START THE DATA
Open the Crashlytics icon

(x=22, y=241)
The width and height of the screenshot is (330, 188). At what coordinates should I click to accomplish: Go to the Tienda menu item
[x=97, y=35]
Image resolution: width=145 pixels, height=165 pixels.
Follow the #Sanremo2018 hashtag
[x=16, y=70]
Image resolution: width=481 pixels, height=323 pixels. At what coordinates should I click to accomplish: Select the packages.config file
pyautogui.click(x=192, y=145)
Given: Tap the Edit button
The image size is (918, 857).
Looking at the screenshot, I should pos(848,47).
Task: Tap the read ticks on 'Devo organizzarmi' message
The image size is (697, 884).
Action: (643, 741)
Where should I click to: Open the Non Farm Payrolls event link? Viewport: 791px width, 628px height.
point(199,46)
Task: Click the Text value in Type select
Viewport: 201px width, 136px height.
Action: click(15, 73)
END THE DATA
■ **WHAT YOU WILL DO**: What lines above hold the word "Task"? Pull each one out.

■ **ANSWER TO THIS EXERCISE**:
Task: Tap the read ticks on 'Devo organizzarmi' message
Task: Click the Text value in Type select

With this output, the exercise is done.